▶ Passage provided:
-*-*-

Why the UN Charter Is Still The Basis for International Law Today: The Legacy of Franklin Roosevelt

This is an edited transcript of a presentation given by Gerald Rose, a collaborator of Lyndon LaRouche for over half a century, to the May 31, 2025 LaRouche Organization Manhattan Project meeting (published in the June 20, 2025 issue of Executive Intelligence Review). A PDF version is available HERE.

Russian President Vladimir Putin kremlin.ru

 

We had gotten a report that Russian President Vladimir Putin, in front of a meeting of 100 nations (the “13th Meeting of High Representatives for Security Issues” May 27-29, 2025), issued a statement. Many of you who’ve been following the LaRouche movement will immediately recognize what this is. Quoting from President Putin:

“We [the Russian Federation] also uphold the principle of sovereign equality and the right to their own model of development. As far as Russia is concerned, its approach remains principled and unchanged. I have said many times and I’ll repeat it: we are convinced that the new security architecture should be equal and indivisible. That is, all states should receive firm guarantees of their own security, but not at the expense of the security and interests of other countries.”

He went on to reference the United Nations, and particularly the UN Charter as the basis to implement such a proposal. I asked to be on the Manhattan Project Podcast for this week, because I wanted to add something very important to this ongoing, profound, dialogue.

-*-*-

▶ Stated goal: Retype the entire piece on the UN Charter and Franklin Roosevelt's legacy word for word, changing nothing.

▶ Record list:
-*-*-

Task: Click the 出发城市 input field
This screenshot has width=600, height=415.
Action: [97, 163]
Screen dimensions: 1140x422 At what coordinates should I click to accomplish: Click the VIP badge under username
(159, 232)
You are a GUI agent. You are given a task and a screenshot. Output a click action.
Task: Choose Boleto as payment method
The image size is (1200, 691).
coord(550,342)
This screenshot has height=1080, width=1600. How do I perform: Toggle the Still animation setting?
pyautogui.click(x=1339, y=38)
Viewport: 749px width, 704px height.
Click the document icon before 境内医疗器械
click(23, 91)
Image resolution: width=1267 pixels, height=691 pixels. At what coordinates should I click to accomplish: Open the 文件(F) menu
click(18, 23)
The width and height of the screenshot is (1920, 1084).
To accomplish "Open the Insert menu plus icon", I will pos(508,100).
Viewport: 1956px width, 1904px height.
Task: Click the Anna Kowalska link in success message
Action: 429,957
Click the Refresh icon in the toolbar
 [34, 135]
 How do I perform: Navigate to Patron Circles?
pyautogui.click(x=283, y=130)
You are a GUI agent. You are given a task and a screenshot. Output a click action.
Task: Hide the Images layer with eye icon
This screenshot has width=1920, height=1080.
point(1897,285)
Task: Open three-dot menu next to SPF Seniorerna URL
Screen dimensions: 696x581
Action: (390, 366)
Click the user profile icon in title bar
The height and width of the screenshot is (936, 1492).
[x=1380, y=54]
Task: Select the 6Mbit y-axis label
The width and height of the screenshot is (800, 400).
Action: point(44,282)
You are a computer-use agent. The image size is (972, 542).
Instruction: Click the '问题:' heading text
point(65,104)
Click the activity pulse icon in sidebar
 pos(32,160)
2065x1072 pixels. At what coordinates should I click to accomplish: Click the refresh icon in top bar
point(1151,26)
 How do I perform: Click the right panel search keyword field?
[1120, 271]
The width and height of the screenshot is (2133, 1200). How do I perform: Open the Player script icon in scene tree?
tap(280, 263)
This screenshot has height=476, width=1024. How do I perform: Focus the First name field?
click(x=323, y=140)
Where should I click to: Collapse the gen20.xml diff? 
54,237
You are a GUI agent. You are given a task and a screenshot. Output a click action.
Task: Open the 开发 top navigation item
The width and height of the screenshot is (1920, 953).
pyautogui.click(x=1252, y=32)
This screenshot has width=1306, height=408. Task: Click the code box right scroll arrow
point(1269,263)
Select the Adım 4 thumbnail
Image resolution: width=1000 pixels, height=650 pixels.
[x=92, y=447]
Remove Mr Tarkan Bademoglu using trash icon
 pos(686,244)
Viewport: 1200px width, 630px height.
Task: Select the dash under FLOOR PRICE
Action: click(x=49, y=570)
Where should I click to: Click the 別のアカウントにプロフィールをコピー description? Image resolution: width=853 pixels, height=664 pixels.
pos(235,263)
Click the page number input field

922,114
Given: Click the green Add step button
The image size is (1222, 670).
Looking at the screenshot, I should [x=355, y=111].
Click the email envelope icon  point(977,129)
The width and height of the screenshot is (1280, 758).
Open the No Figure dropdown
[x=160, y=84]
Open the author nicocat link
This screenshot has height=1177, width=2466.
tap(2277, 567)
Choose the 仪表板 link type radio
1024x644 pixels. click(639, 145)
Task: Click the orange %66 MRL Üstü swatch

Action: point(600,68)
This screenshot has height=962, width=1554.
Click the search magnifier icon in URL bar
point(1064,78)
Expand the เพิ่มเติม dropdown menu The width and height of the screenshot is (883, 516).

-*-*-

▶ Response to this task:
Why the UN Charter Is Still The Basis for International Law Today: The Legacy of Franklin Roosevelt

This is an edited transcript of a presentation given by Gerald Rose, a collaborator of Lyndon LaRouche for over half a century, to the May 31, 2025 LaRouche Organization Manhattan Project meeting (published in the June 20, 2025 issue of Executive Intelligence Review). A PDF version is available HERE.

Russian President Vladimir Putin kremlin.ru

 

We had gotten a report that Russian President Vladimir Putin, in front of a meeting of 100 nations (the “13th Meeting of High Representatives for Security Issues” May 27-29, 2025), issued a statement. Many of you who’ve been following the LaRouche movement will immediately recognize what this is. Quoting from President Putin:

“We [the Russian Federation] also uphold the principle of sovereign equality and the right to their own model of development. As far as Russia is concerned, its approach remains principled and unchanged. I have said many times and I’ll repeat it: we are convinced that the new security architecture should be equal and indivisible. That is, all states should receive firm guarantees of their own security, but not at the expense of the security and interests of other countries.”

He went on to reference the United Nations, and particularly the UN Charter as the basis to implement such a proposal. I asked to be on the Manhattan Project Podcast for this week, because I wanted to add something very important to this ongoing, profound, dialogue.